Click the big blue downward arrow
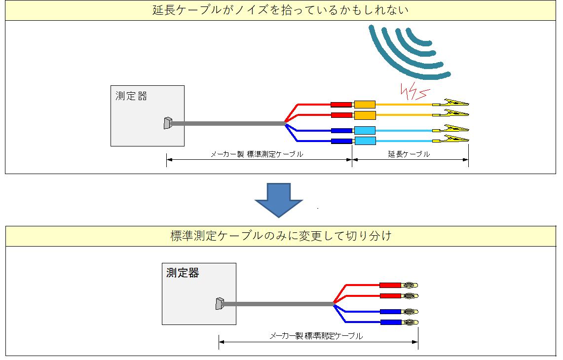point(279,200)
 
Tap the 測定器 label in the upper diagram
point(131,96)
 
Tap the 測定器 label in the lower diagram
point(183,273)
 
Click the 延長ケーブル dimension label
point(409,154)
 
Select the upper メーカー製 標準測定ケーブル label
point(257,154)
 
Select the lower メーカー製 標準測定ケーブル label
point(316,336)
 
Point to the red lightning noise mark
point(414,91)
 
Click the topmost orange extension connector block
point(365,105)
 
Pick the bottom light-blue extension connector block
point(365,141)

-*-*-

Quote verbatim the lines starting with the one containing "Tap the 測定器 label in the lower diagram" and continuing through the last line.

Final answer:
Tap the 測定器 label in the lower diagram
point(183,273)
 
Click the 延長ケーブル dimension label
point(409,154)
 
Select the upper メーカー製 標準測定ケーブル label
point(257,154)
 
Select the lower メーカー製 標準測定ケーブル label
point(316,336)
 
Point to the red lightning noise mark
point(414,91)
 
Click the topmost orange extension connector block
point(365,105)
 
Pick the bottom light-blue extension connector block
point(365,141)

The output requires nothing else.